→ Collected data
◇ ◇ ◇
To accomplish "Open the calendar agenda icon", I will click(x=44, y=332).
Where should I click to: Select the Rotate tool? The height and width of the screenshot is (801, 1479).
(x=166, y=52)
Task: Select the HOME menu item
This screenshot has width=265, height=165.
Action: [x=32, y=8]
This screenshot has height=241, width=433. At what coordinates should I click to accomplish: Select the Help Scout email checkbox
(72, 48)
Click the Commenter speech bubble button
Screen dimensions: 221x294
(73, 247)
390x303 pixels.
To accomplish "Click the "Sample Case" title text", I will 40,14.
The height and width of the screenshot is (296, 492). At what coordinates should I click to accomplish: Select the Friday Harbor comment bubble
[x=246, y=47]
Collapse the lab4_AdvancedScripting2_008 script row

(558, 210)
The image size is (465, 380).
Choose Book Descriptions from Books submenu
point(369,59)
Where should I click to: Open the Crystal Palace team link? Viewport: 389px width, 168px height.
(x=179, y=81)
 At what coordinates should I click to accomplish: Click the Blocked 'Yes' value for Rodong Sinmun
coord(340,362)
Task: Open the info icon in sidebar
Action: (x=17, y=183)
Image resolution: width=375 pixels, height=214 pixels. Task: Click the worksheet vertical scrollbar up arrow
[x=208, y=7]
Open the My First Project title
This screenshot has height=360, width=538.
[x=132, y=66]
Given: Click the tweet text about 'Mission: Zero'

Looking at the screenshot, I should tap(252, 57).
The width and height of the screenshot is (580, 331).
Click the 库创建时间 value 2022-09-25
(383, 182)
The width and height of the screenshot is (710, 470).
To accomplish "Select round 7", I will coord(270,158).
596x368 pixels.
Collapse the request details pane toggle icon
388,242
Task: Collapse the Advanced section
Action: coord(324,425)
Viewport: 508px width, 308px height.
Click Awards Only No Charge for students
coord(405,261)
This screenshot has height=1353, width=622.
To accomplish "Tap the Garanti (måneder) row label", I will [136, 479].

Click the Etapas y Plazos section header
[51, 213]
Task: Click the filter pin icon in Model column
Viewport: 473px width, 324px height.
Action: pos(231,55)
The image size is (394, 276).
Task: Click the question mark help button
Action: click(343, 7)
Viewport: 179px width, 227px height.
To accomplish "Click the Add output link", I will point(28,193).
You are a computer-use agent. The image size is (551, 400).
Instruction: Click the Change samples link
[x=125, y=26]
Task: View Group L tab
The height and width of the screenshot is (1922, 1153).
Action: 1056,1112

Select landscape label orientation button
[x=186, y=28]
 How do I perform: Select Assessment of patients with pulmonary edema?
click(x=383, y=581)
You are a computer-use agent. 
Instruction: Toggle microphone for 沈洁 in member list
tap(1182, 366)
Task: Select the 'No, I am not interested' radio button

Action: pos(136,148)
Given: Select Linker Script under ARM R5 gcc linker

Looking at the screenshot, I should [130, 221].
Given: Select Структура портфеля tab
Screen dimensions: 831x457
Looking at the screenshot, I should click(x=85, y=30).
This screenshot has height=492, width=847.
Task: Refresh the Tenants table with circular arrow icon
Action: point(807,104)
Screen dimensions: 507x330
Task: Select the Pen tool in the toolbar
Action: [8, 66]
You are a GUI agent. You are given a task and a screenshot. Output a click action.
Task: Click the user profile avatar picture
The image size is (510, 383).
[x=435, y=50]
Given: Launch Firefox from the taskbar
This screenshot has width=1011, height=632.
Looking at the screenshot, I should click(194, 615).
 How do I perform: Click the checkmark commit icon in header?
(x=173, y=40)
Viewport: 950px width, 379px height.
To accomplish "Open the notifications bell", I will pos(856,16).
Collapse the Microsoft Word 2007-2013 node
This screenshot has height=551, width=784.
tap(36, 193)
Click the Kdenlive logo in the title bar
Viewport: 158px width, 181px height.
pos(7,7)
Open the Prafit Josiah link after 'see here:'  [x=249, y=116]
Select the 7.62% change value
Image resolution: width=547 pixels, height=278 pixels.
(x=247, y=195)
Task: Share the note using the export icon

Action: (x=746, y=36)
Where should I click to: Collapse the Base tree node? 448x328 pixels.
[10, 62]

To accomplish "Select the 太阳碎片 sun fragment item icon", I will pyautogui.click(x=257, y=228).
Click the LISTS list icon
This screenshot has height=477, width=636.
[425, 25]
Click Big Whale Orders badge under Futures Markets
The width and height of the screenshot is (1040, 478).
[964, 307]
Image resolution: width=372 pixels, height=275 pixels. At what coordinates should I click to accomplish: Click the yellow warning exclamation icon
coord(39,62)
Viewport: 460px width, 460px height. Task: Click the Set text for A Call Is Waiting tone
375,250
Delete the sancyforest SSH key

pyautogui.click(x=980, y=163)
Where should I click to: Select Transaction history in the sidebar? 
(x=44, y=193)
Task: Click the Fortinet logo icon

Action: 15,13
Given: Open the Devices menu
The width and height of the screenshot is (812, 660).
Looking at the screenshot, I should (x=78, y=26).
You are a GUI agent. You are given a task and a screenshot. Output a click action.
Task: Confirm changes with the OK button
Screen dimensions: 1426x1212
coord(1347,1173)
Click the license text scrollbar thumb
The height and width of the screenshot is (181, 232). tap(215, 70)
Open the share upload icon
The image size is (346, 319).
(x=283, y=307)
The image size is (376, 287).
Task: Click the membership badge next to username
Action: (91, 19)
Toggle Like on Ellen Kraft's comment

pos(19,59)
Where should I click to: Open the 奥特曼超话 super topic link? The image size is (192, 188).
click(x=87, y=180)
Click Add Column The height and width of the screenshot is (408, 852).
◇ ◇ ◇
→ Exercise directions
In the lines above, locate the string "computer". Copy every line where it occurs.

→ Expected output
You are a computer-use agent. The image size is (551, 400).
You are a computer-use agent. 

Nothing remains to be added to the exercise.